Bug: User-defined GUI does not display in full screen on Mac OSX

I have an experiment that requires a secondary GUI to input information after the inital “participant/session” GUI. I’m running this on a Mac OSX El Capitan (10.11.6). If I uncheck “full screen” in the settings, it displays fine. If it’s full screen, it’s clear that the gui is being displayed behind the window. A small example is below. By simply changing fullscr to True or False you can see that it won’t display. I haven’t had a chance to test on other platforms.

I suppose the alternative is to insert the GUI code before calling visual.Window in the coder view, but this is not ideal because this is a project I’m handing off to someone else, and I’m trying to build the whole thing in Builder. Perhaps there’s another workaround I’m not aware of?

Thanks!
Jason

Example:


# Setup the Window
#when fullscr = True, GUI doesn't show. Change to False and it will
win = visual.Window(
    size=(1440, 900), fullscr=True, screen=0,
    allowGUI=True, allowStencil=False,
    monitor=u'testMonitor', color=[0,0,0], colorSpace='rgb',
    blendMode='avg', useFBO=True)

trialClock = core.Clock()
t = 0
trialClock.reset()  # clock

while True:
    # get current time
    t = trialClock.getTime()
    
    #show gui after 500ms
    if t>.5:
        
        dlg2 = gui.Dlg(title='a second gui',screen=0)
        dlg2.addField('enter a number:',0,tip='just enter a number')
        ok_data = dlg2.show()
        if dlg2.OK:
            core.wait(.5)
            break
            
    # check for quit (the Esc key)
    if event.getKeys(keyList=["escape"]):
        core.quit()
    
    # refresh the screen
    win.flip()

win.close()
core.quit()

This isn’t a bug. A full-screen window by definition hogs the entire interface and prevents interaction with any other window. You will need to actively minimise your main window in order for the dialog to be visible and usable, and then activate it again afterwards.

───

● TASK REQUIREMENTS:
a) In the forum post about the dialog hidden behind a full-screen window, which version of Mac OS X is the experiment running on?
b) Write the next part of the forum thread about the dialog hidden behind a full-screen window, continuing from its last sentence.

───

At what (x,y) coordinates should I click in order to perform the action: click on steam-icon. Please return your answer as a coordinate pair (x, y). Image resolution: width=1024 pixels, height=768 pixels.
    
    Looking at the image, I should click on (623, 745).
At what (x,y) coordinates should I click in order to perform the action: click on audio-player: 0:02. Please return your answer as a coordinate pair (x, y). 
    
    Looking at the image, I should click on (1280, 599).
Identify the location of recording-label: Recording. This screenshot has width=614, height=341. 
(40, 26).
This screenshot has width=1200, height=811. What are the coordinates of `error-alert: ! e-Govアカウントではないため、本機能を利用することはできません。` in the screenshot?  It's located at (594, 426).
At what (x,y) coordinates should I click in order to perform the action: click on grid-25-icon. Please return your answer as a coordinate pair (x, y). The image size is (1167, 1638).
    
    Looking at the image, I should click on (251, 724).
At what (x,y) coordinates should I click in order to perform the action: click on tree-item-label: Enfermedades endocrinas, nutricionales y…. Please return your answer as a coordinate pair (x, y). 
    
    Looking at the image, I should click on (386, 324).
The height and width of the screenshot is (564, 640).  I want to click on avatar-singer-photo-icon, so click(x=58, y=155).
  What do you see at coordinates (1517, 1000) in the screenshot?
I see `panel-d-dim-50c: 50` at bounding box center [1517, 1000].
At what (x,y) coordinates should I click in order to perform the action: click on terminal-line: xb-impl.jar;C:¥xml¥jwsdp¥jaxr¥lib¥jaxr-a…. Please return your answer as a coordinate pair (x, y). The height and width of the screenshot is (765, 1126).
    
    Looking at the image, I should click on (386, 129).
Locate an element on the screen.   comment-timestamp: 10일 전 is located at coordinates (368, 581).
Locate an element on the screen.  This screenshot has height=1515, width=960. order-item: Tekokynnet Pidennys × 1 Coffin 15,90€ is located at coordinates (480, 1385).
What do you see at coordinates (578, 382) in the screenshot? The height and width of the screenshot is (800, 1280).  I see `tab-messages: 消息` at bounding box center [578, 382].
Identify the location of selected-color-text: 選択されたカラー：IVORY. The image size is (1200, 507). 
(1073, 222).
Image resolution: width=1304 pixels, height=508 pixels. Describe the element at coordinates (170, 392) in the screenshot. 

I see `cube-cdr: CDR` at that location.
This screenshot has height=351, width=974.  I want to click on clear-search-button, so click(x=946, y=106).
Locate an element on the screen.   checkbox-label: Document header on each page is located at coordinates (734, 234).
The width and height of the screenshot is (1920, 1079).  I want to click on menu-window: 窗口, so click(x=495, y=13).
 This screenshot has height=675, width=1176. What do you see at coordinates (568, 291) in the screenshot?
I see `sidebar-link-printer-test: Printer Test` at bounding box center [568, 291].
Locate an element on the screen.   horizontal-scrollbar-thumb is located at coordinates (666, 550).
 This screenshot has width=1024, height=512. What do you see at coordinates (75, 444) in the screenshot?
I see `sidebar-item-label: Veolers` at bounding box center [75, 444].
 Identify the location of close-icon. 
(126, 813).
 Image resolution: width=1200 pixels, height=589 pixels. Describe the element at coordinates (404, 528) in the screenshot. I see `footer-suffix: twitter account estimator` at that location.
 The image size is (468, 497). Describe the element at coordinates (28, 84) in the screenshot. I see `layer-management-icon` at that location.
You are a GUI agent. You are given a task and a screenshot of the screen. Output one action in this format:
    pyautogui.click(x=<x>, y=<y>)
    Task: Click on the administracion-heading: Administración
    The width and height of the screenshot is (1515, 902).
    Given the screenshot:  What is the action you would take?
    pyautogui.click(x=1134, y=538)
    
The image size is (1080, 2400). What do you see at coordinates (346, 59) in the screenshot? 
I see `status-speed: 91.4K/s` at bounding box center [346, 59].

───

● EXPECTED OUTPUTS:
a) El Capitan (10.11.6).

b)
Try reading the entirety of this thread, including the link in the last post from me:

1 Like

Ok that does make sense regarding the full screen.

Your solution (the one posted on stack overflow) suggested this:

win.fullscr=False
win.winHandle.minimize()
win.flip()

#do all the GUI stuff

win.winHandle.maximize()
win.winHandle.activate()
win.fullscr = True
win.flip()

and it almost works. The minimizing/maximizing works great. However, the win.fullscr = True/False line doesn’t seem to have an effect. The full screen mode that’s set in the experiment settings is what it will stay on. Any thoughts?

Thanks!

I think I answered my own question. After digging a little in the pyglet documentation (http://pyglet.readthedocs.io/en/pyglet-1.2-maintenance/programming_guide/windowing.html#fullscreen-windows) I found the function set_fullscreen. If I’m understanding correctly, win.winHandle is the actual pyglet window object, correct? So now I start with a fullscreen window, then do:

win.fullscr = False           #not sure if this is necessary
win.winHandle.set_fullscreen(False)
win.winHandle.minimize()
win.flip()

#do GUI stuff....

win.winHandle.maximize()
win.winHandle.activate()
win.fullscr=True
win.winHandle.set_fullscreen(True)
win.flip()

2 Likes

This works for me, but not when the Show mouse is set to false in the Experiment Settings. Maybe there’s a way to make he mouse hidden after the GUI stuff?